EXERCISE PROMPT: Put the records below into a numbered list, one line per item, and leave out the blank lines.

Begin STORED RECORDS

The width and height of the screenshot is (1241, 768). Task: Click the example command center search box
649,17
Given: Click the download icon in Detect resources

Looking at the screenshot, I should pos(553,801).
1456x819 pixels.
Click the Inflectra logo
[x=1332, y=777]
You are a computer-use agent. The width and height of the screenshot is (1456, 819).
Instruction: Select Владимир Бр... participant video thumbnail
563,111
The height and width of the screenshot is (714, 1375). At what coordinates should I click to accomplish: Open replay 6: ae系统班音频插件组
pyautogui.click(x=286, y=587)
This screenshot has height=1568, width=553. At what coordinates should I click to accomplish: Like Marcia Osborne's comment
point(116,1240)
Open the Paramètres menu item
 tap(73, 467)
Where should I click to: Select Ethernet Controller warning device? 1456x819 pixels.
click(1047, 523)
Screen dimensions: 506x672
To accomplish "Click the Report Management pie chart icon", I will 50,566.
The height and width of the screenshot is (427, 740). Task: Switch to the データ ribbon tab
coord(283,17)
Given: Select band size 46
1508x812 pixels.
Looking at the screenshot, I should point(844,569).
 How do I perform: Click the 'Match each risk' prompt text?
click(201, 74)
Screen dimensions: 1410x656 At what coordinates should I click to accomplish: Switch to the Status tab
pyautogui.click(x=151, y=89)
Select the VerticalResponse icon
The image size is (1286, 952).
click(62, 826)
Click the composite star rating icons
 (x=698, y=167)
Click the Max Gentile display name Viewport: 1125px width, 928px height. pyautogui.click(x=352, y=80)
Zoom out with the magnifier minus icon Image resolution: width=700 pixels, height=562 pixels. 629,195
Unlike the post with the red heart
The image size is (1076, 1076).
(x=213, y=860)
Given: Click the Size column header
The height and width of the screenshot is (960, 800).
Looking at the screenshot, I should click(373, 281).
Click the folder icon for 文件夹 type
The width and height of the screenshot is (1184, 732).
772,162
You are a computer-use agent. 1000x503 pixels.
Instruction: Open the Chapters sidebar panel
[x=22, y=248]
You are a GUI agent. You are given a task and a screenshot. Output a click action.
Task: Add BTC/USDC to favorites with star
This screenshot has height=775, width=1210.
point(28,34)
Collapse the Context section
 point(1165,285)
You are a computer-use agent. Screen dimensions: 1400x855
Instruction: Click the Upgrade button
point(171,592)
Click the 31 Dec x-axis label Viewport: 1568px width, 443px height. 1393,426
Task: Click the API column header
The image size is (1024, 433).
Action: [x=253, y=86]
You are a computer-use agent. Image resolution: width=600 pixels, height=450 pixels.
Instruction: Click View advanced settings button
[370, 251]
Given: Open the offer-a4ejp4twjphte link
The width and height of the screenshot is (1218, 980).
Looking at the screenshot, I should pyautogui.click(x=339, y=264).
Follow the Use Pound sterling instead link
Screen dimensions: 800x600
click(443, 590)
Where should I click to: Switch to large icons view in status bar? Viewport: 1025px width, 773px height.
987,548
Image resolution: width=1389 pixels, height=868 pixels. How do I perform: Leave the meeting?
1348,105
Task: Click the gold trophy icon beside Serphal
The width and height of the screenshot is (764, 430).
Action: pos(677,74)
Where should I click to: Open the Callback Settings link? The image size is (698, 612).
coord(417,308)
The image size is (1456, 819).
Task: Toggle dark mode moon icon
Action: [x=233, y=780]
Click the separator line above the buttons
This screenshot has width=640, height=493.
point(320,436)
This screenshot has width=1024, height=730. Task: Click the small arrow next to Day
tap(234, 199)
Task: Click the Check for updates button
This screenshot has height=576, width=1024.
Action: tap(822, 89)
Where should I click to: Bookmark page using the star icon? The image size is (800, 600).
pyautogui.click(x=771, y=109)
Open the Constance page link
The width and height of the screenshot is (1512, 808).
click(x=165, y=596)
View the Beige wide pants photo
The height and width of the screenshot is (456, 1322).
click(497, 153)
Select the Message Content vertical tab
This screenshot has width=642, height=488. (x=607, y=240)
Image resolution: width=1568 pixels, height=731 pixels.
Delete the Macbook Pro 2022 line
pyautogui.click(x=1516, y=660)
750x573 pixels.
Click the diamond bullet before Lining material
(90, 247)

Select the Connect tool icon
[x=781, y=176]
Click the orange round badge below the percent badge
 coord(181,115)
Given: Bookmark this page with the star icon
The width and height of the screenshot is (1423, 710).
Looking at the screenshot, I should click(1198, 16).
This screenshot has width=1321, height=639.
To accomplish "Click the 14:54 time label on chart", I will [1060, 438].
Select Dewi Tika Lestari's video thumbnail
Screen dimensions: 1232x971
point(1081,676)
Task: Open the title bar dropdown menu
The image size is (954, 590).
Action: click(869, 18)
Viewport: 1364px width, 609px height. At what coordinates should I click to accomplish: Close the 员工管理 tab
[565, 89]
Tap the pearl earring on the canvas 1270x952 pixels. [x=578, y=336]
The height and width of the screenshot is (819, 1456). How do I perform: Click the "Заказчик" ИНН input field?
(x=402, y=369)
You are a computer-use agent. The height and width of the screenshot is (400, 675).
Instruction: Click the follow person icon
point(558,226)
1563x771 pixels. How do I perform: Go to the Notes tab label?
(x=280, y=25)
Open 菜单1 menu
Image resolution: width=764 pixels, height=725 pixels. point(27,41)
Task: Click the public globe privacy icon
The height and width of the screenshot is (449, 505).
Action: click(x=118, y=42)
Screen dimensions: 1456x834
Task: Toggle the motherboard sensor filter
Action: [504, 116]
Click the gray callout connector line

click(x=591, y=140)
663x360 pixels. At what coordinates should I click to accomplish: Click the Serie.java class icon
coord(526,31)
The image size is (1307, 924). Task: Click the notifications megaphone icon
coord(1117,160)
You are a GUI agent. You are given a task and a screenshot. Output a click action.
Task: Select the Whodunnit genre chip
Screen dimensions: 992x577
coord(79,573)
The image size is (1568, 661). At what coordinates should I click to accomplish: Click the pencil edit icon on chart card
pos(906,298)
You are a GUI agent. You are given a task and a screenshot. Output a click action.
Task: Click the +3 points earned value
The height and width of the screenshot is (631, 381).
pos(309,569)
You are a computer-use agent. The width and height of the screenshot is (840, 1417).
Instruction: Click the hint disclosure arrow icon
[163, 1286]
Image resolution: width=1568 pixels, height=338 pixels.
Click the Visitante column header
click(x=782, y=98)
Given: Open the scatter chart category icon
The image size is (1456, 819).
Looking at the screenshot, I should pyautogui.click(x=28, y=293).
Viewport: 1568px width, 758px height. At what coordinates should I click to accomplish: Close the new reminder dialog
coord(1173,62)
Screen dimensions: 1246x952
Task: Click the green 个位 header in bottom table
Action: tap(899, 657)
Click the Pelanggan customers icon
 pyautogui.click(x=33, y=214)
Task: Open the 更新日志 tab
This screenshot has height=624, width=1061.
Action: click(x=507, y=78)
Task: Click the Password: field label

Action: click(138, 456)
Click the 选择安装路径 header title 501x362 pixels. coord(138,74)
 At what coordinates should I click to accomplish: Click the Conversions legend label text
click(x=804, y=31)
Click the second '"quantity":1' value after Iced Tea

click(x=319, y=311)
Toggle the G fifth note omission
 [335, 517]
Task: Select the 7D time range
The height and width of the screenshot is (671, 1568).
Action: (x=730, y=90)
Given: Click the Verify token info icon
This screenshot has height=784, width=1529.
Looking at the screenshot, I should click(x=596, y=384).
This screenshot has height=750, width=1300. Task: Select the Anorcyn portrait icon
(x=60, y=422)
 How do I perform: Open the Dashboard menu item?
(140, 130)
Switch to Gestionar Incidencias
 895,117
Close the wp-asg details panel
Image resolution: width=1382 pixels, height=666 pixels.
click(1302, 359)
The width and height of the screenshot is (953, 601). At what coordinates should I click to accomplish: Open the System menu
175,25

End STORED RECORDS

EXERCISE RESPONSE:
1. The width and height of the screenshot is (1241, 768). Task: Click the example command center search box
2. 649,17
3. Given: Click the download icon in Detect resources
4. Looking at the screenshot, I should pos(553,801).
5. 1456x819 pixels.
6. Click the Inflectra logo
7. [x=1332, y=777]
8. You are a computer-use agent. The width and height of the screenshot is (1456, 819).
9. Instruction: Select Владимир Бр... participant video thumbnail
10. 563,111
11. The height and width of the screenshot is (714, 1375). At what coordinates should I click to accomplish: Open replay 6: ae系统班音频插件组
12. pyautogui.click(x=286, y=587)
13. This screenshot has height=1568, width=553. At what coordinates should I click to accomplish: Like Marcia Osborne's comment
14. point(116,1240)
15. Open the Paramètres menu item
16.  tap(73, 467)
17. Where should I click to: Select Ethernet Controller warning device? 1456x819 pixels.
18. click(1047, 523)
19. Screen dimensions: 506x672
20. To accomplish "Click the Report Management pie chart icon", I will 50,566.
21. The height and width of the screenshot is (427, 740). Task: Switch to the データ ribbon tab
22. coord(283,17)
23. Given: Select band size 46
24. 1508x812 pixels.
25. Looking at the screenshot, I should point(844,569).
26.  How do I perform: Click the 'Match each risk' prompt text?
27. click(201, 74)
28. Screen dimensions: 1410x656 At what coordinates should I click to accomplish: Switch to the Status tab
29. pyautogui.click(x=151, y=89)
30. Select the VerticalResponse icon
31. The image size is (1286, 952).
32. click(62, 826)
33. Click the composite star rating icons
34.  (x=698, y=167)
35. Click the Max Gentile display name Viewport: 1125px width, 928px height. pyautogui.click(x=352, y=80)
36. Zoom out with the magnifier minus icon Image resolution: width=700 pixels, height=562 pixels. 629,195
37. Unlike the post with the red heart
38. The image size is (1076, 1076).
39. (x=213, y=860)
40. Given: Click the Size column header
41. The height and width of the screenshot is (960, 800).
42. Looking at the screenshot, I should click(373, 281).
43. Click the folder icon for 文件夹 type
44. The width and height of the screenshot is (1184, 732).
45. 772,162
46. You are a computer-use agent. 1000x503 pixels.
47. Instruction: Open the Chapters sidebar panel
48. [x=22, y=248]
49. You are a GUI agent. You are given a task and a screenshot. Output a click action.
50. Task: Add BTC/USDC to favorites with star
51. This screenshot has height=775, width=1210.
52. point(28,34)
53. Collapse the Context section
54.  point(1165,285)
55. You are a computer-use agent. Screen dimensions: 1400x855
56. Instruction: Click the Upgrade button
57. point(171,592)
58. Click the 31 Dec x-axis label Viewport: 1568px width, 443px height. 1393,426
59. Task: Click the API column header
60. The image size is (1024, 433).
61. Action: [x=253, y=86]
62. You are a computer-use agent. Image resolution: width=600 pixels, height=450 pixels.
63. Instruction: Click View advanced settings button
64. [370, 251]
65. Given: Open the offer-a4ejp4twjphte link
66. The width and height of the screenshot is (1218, 980).
67. Looking at the screenshot, I should pyautogui.click(x=339, y=264).
68. Follow the Use Pound sterling instead link
69. Screen dimensions: 800x600
70. click(443, 590)
71. Where should I click to: Switch to large icons view in status bar? Viewport: 1025px width, 773px height.
72. 987,548
73. Image resolution: width=1389 pixels, height=868 pixels. How do I perform: Leave the meeting?
74. 1348,105
75. Task: Click the gold trophy icon beside Serphal
76. The width and height of the screenshot is (764, 430).
77. Action: pos(677,74)
78. Where should I click to: Open the Callback Settings link? The image size is (698, 612).
79. coord(417,308)
80. The image size is (1456, 819).
81. Task: Toggle dark mode moon icon
82. Action: [x=233, y=780]
83. Click the separator line above the buttons
84. This screenshot has width=640, height=493.
85. point(320,436)
86. This screenshot has width=1024, height=730. Task: Click the small arrow next to Day
87. tap(234, 199)
88. Task: Click the Check for updates button
89. This screenshot has height=576, width=1024.
90. Action: tap(822, 89)
91. Where should I click to: Bookmark page using the star icon? The image size is (800, 600).
92. pyautogui.click(x=771, y=109)
93. Open the Constance page link
94. The width and height of the screenshot is (1512, 808).
95. click(x=165, y=596)
96. View the Beige wide pants photo
97. The height and width of the screenshot is (456, 1322).
98. click(497, 153)
99. Select the Message Content vertical tab
100. This screenshot has width=642, height=488. (x=607, y=240)
101. Image resolution: width=1568 pixels, height=731 pixels.
102. Delete the Macbook Pro 2022 line
103. pyautogui.click(x=1516, y=660)
104. 750x573 pixels.
105. Click the diamond bullet before Lining material
106. (90, 247)
107. Select the Connect tool icon
108. [x=781, y=176]
109. Click the orange round badge below the percent badge
110.  coord(181,115)
111. Given: Bookmark this page with the star icon
112. The width and height of the screenshot is (1423, 710).
113. Looking at the screenshot, I should click(1198, 16).
114. This screenshot has width=1321, height=639.
115. To accomplish "Click the 14:54 time label on chart", I will [1060, 438].
116. Select Dewi Tika Lestari's video thumbnail
117. Screen dimensions: 1232x971
118. point(1081,676)
119. Task: Open the title bar dropdown menu
120. The image size is (954, 590).
121. Action: click(869, 18)
122. Viewport: 1364px width, 609px height. At what coordinates should I click to accomplish: Close the 员工管理 tab
123. [565, 89]
124. Tap the pearl earring on the canvas 1270x952 pixels. [x=578, y=336]
125. The height and width of the screenshot is (819, 1456). How do I perform: Click the "Заказчик" ИНН input field?
126. (x=402, y=369)
127. You are a computer-use agent. The height and width of the screenshot is (400, 675).
128. Instruction: Click the follow person icon
129. point(558,226)
130. 1563x771 pixels. How do I perform: Go to the Notes tab label?
131. (x=280, y=25)
132. Open 菜单1 menu
133. Image resolution: width=764 pixels, height=725 pixels. point(27,41)
134. Task: Click the public globe privacy icon
135. The height and width of the screenshot is (449, 505).
136. Action: click(x=118, y=42)
137. Screen dimensions: 1456x834
138. Task: Toggle the motherboard sensor filter
139. Action: [504, 116]
140. Click the gray callout connector line
141. click(x=591, y=140)
142. 663x360 pixels. At what coordinates should I click to accomplish: Click the Serie.java class icon
143. coord(526,31)
144. The image size is (1307, 924). Task: Click the notifications megaphone icon
145. coord(1117,160)
146. You are a GUI agent. You are given a task and a screenshot. Output a click action.
147. Task: Select the Whodunnit genre chip
148. Screen dimensions: 992x577
149. coord(79,573)
150. The image size is (1568, 661). At what coordinates should I click to accomplish: Click the pencil edit icon on chart card
151. pos(906,298)
152. You are a GUI agent. You are given a task and a screenshot. Output a click action.
153. Task: Click the +3 points earned value
154. The height and width of the screenshot is (631, 381).
155. pos(309,569)
156. You are a computer-use agent. The width and height of the screenshot is (840, 1417).
157. Instruction: Click the hint disclosure arrow icon
158. [163, 1286]
159. Image resolution: width=1568 pixels, height=338 pixels.
160. Click the Visitante column header
161. click(x=782, y=98)
162. Given: Open the scatter chart category icon
163. The image size is (1456, 819).
164. Looking at the screenshot, I should pyautogui.click(x=28, y=293).
165. Viewport: 1568px width, 758px height. At what coordinates should I click to accomplish: Close the new reminder dialog
166. coord(1173,62)
167. Screen dimensions: 1246x952
168. Task: Click the green 个位 header in bottom table
169. Action: tap(899, 657)
170. Click the Pelanggan customers icon
171.  pyautogui.click(x=33, y=214)
172. Task: Open the 更新日志 tab
173. This screenshot has height=624, width=1061.
174. Action: click(x=507, y=78)
175. Task: Click the Password: field label
176. Action: click(138, 456)
177. Click the 选择安装路径 header title 501x362 pixels. coord(138,74)
178.  At what coordinates should I click to accomplish: Click the Conversions legend label text
179. click(x=804, y=31)
180. Click the second '"quantity":1' value after Iced Tea
181. click(x=319, y=311)
182. Toggle the G fifth note omission
183.  [335, 517]
184. Task: Select the 7D time range
185. The height and width of the screenshot is (671, 1568).
186. Action: (x=730, y=90)
187. Given: Click the Verify token info icon
188. This screenshot has height=784, width=1529.
189. Looking at the screenshot, I should click(x=596, y=384).
190. This screenshot has height=750, width=1300. Task: Select the Anorcyn portrait icon
191. (x=60, y=422)
192.  How do I perform: Open the Dashboard menu item?
193. (140, 130)
194. Switch to Gestionar Incidencias
195.  895,117
196. Close the wp-asg details panel
197. Image resolution: width=1382 pixels, height=666 pixels.
198. click(1302, 359)
199. The width and height of the screenshot is (953, 601). At what coordinates should I click to accomplish: Open the System menu
200. 175,25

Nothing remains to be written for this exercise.